In the book, the band and their associates blame Adams for getting guitarist Albert Hammond Jr. hooked on heroin. “Ryan would always come and wake me at two in the morning and have drugs, so I’d just do the drugs and kind of numb out,” Hammond alleged. “I knew I would shoot up drugs from a very young age. I’d been wanting to do heroin since I was 14 years old.”

“I remember Julian [Casablancas] threatening to beat Ryan [Adams] up if he hung out with me, as a protective thing,” Hammond added. “He’d heard that Ryan would come and give me heroin, so he was just like, ‘If you come to my apartment again with heroin, I’m going to kick your ass.’ I hadn’t really been doing it in baggie form until Ryan showed up. He was definitely a bad influence.”

For his part, Adams denied ever giving drugs to Hammond, telling Goodman, “I loved him so deeply. I would never ever have given him a bag of heroin. I remember being incredibly worried about him, even after I continued to do speedballs … I didn’t do drugs socially, and I don’t remember doing drugs with Albert ever.

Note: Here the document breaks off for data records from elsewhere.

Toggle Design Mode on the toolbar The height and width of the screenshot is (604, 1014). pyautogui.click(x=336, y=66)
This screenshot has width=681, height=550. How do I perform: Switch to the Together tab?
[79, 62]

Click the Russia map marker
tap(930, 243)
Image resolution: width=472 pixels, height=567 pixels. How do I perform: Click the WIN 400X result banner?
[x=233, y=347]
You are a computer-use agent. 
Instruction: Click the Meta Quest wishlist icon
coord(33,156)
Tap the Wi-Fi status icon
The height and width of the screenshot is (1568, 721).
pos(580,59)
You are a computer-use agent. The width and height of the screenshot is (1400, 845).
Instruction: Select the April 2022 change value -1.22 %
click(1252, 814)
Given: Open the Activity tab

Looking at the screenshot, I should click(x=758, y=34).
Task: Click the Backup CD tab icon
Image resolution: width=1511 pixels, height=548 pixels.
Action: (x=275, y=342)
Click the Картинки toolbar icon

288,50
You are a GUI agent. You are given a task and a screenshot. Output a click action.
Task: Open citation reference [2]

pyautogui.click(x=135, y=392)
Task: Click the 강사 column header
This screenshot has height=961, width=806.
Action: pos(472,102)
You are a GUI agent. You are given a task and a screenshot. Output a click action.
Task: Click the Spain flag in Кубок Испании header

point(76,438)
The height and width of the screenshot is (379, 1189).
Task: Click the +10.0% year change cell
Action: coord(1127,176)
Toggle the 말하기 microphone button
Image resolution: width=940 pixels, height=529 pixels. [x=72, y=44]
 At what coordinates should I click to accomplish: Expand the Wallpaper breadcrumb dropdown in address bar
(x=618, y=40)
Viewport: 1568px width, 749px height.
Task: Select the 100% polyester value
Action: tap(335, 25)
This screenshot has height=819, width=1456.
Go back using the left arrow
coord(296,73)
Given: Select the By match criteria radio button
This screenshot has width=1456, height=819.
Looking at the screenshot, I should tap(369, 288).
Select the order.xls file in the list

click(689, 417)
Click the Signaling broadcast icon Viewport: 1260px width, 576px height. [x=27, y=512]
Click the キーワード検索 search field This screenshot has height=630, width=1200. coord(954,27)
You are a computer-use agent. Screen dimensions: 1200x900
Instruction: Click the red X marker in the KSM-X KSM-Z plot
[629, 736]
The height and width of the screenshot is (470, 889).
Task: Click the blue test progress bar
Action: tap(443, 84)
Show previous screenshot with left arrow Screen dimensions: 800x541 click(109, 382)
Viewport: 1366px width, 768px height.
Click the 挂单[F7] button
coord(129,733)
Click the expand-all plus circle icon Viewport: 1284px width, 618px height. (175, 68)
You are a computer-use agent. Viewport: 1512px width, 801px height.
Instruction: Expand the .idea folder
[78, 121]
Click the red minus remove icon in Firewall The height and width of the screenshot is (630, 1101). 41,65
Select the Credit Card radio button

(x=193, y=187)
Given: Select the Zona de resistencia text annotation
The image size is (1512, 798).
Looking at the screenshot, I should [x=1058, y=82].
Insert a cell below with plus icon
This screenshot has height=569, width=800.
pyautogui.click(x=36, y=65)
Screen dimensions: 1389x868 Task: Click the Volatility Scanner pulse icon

I wanted to smoke cigarettes and drink, like, dark red wine or vodka and write all night.” Adams, who has been very public about his struggles with drugs, says he’s been clean and sober for nearly a decade.

Adams did, however, recall a meeting he had with the band during which they asked him to stay away from Hammond. “It was very dramatic, the way it all went down,” he recounted. “I was asked to meet one single person in a bar and I got there and it was the whole band and Ryan. I was more or less given a lecture, a hypocritical lecture, and then they told me that I was not going to be part of their scene anymore. It was very weird. It was easy to brand me as the problem. I would suspect that they soon learned that I was not the problem.”

Elsewhere in the passage, journalist Mark Spitz recalled how Courtney Love was The Strokes’ “coke Yoda.” He also touched on the rivalry between Casablancas and The White Stripes’ Jack White, and how the latter was better suited to be a rock star. “He seemed more suited to that role. His vision seems pretty strong. And Jack didn’t have the burden of New York City.”

Much more sobering were some of the comments made by Hammond, who personally blamed himself for derailing the band’s success. “I’m sorry I killed everyone’s dreams. I don’t know if they’re still mad at me,” he said near the end of the excerpt.